Segment Start: Exercise data

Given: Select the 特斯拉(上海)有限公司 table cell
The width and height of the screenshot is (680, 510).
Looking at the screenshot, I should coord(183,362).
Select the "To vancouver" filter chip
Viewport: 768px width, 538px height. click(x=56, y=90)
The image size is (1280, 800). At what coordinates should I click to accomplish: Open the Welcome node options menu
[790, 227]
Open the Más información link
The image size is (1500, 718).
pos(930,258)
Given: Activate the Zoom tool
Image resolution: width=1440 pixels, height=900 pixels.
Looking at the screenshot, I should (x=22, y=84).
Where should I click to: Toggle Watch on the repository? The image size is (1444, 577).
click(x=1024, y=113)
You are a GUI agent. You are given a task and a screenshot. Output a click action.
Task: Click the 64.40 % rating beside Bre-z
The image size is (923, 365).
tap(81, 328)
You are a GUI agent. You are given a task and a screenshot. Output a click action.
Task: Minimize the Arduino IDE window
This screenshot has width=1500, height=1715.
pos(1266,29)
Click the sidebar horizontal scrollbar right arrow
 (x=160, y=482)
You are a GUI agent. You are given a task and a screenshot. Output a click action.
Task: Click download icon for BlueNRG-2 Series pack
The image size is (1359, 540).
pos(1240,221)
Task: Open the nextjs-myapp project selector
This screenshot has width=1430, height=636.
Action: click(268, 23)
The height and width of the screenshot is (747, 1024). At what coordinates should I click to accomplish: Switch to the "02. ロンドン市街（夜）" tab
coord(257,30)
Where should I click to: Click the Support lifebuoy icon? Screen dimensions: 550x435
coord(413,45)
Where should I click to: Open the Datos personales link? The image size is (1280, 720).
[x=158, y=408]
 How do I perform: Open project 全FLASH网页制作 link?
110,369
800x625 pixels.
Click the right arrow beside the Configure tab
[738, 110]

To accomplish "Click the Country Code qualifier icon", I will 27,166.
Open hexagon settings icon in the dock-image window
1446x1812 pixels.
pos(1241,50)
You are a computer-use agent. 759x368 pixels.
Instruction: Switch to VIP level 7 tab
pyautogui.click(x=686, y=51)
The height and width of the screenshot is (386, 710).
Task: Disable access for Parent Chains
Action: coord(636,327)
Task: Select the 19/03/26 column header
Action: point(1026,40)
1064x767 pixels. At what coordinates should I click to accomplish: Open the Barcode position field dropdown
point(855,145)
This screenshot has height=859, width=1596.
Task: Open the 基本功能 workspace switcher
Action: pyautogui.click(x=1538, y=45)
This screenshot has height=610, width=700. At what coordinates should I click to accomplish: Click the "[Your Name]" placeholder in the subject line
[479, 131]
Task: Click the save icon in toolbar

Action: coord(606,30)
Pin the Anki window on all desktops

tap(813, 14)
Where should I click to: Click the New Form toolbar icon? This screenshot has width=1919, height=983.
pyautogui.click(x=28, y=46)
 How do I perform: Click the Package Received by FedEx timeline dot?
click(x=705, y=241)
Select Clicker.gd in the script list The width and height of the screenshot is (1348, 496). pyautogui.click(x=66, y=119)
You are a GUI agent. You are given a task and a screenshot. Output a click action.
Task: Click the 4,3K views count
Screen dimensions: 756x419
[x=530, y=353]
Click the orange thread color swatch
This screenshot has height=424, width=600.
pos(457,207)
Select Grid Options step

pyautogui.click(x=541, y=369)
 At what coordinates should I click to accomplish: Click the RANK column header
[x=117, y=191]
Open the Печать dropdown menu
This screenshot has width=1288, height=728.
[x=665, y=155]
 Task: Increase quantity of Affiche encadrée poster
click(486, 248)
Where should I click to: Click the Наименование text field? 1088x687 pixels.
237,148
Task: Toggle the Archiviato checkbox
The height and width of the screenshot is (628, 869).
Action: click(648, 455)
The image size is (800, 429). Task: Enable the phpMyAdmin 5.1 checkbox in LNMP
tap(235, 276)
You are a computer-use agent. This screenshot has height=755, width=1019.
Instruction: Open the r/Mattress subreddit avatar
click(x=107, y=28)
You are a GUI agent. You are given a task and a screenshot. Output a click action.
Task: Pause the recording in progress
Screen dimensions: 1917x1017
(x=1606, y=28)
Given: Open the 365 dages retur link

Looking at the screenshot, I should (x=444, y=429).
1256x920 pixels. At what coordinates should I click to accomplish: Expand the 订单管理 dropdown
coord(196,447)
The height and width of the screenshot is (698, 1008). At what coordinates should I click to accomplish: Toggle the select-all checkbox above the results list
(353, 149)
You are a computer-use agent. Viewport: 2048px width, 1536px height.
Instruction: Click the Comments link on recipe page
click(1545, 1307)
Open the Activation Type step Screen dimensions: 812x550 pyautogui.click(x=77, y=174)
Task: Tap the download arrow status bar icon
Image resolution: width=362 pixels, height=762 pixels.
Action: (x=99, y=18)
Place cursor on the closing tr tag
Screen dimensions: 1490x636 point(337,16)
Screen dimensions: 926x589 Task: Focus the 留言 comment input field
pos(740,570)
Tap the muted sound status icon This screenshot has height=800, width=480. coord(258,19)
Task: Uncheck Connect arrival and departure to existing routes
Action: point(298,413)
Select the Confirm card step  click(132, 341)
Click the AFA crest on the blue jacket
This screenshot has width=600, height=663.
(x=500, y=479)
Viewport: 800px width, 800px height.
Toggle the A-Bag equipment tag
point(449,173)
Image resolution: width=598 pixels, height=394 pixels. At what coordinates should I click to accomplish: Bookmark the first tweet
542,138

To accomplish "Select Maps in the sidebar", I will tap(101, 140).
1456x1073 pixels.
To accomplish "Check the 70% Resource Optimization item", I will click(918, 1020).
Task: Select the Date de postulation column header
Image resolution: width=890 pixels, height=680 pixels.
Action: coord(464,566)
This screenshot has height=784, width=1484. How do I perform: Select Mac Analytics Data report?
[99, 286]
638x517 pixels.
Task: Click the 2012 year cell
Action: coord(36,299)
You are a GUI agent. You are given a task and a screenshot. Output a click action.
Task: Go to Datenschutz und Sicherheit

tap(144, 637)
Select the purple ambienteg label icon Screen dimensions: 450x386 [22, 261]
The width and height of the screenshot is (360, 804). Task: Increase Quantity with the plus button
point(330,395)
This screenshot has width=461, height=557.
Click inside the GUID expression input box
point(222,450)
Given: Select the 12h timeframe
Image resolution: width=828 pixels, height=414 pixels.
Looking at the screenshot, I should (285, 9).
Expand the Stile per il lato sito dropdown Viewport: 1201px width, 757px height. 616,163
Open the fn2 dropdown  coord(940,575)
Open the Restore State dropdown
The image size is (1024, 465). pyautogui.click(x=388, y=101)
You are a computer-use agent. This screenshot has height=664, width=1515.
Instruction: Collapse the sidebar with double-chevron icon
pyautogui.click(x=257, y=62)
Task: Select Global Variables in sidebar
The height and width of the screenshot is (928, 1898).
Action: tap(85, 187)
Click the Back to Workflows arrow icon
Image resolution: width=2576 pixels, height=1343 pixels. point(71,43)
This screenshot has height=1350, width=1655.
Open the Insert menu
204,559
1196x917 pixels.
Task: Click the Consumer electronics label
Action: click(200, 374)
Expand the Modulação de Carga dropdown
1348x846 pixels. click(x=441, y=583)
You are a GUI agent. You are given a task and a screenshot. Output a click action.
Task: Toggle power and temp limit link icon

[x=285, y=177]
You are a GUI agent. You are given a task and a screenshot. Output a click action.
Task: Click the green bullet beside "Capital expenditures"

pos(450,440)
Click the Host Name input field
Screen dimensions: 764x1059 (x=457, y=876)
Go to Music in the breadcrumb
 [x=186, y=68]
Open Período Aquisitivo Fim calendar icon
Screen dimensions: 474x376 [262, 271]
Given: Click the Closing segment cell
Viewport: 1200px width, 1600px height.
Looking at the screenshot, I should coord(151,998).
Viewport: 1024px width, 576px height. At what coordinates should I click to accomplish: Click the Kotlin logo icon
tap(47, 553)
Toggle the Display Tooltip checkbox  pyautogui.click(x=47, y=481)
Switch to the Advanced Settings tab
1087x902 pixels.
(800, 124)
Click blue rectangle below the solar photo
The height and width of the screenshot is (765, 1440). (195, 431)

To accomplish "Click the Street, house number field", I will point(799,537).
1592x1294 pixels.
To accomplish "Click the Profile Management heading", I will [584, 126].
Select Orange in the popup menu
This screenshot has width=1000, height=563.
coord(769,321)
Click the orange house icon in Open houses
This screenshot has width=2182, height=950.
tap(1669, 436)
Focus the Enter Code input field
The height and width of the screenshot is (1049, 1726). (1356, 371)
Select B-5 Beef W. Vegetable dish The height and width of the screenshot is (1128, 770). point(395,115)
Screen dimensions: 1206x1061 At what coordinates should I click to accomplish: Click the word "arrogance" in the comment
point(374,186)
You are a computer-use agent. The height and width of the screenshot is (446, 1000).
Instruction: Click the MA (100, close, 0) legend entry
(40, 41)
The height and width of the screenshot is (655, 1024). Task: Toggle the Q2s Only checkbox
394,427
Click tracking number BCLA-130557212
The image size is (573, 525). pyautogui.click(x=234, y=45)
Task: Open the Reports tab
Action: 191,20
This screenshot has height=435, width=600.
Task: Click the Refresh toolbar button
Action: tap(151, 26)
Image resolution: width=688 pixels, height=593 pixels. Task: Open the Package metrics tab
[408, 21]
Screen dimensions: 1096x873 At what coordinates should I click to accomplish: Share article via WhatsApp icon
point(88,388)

Segment End: Exercise data

What the task requires: This exercise calls for the line containing "Screen dimensions: 1096x873" and each line after it in the records, copied exactly.

Expected answer:
Screen dimensions: 1096x873 At what coordinates should I click to accomplish: Share article via WhatsApp icon
point(88,388)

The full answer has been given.